EUPG¶
- class morl_baselines.single_policy.esr.eupg.EUPG(env: Env, scalarization: Callable[[ndarray, ndarray], float], weights: ndarray = array([1., 1.]), id: int | None = None, buffer_size: int = 100000, net_arch: List = [50], gamma: float = 0.99, learning_rate: float = 0.001, project_name: str = 'MORL-Baselines', experiment_name: str = 'EUPG', wandb_entity: str | None = None, log: bool = True, log_every: int = 1000, device: device | str = 'auto', seed: int | None = None, parent_rng: Generator | None = None)¶
Expected Utility Policy Gradient Algorithm.
The idea is to condition the network on the accrued reward and to scalarize the rewards based on the episodic return (accrued + future rewards) Paper: D. Roijers, D. Steckelmacher, and A. Nowe, Multi-objective Reinforcement Learning for the Expected Utility of the Return. 2018.
Initialize the EUPG algorithm.
- Parameters:
env – Environment
scalarization – Scalarization function to use (can be non-linear)
weights – Weights to use for the scalarization function
id – Id of the agent (for logging)
buffer_size – Size of the replay buffer
net_arch – Number of units per layer
gamma – Discount factor
learning_rate – Learning rate (alpha)
project_name – Name of the project (for logging)
experiment_name – Name of the experiment (for logging)
wandb_entity – Entity to use for wandb
log – Whether to log or not
log_every – Log every n episodes
device – Device to use for NN. Can be “cpu”, “cuda” or “auto”.
seed – Seed for the random number generator
parent_rng – Parent random number generator (for reproducibility)

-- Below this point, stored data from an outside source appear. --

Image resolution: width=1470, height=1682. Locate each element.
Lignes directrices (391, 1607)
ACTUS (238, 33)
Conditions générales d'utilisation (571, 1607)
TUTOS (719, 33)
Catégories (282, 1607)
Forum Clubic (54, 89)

- eval(obs: ndarray, accrued_reward: ndarray | None) int | ndarray ¶
Gives the best action for the given observation.
- Parameters:
obs (np.array) – Observation
w (optional np.array) – weight for scalarization
- Returns:
np.array or int – Action
- get_buffer()¶
Returns a pointer to the replay buffer.
- get_config() dict ¶
Generates dictionary of the algorithm parameters configuration.
- Returns:
dict – Config
- get_policy_net() Module ¶
Returns the weights of the policy net.
- set_buffer(buffer)¶
Sets the buffer to the passed buffer.
- Parameters:
buffer – new buffer (potentially shared)
- set_weights(weights: ndarray)¶
Sets new weights.
- Parameters:
weights – the new weights to use in scalarization.
- train(total_timesteps: int, eval_env: Env | None = None, eval_freq: int = 1000, start_time=None)¶
Train the agent.
- Parameters:
total_timesteps – Number of timesteps to train for
eval_env – Environment to run policy evaluation on
eval_freq – Frequency of policy evaluation
start_time – Start time of the training (for SPS)
- update()¶
Update algorithm’s parameters (e.g. using experiences from the buffer).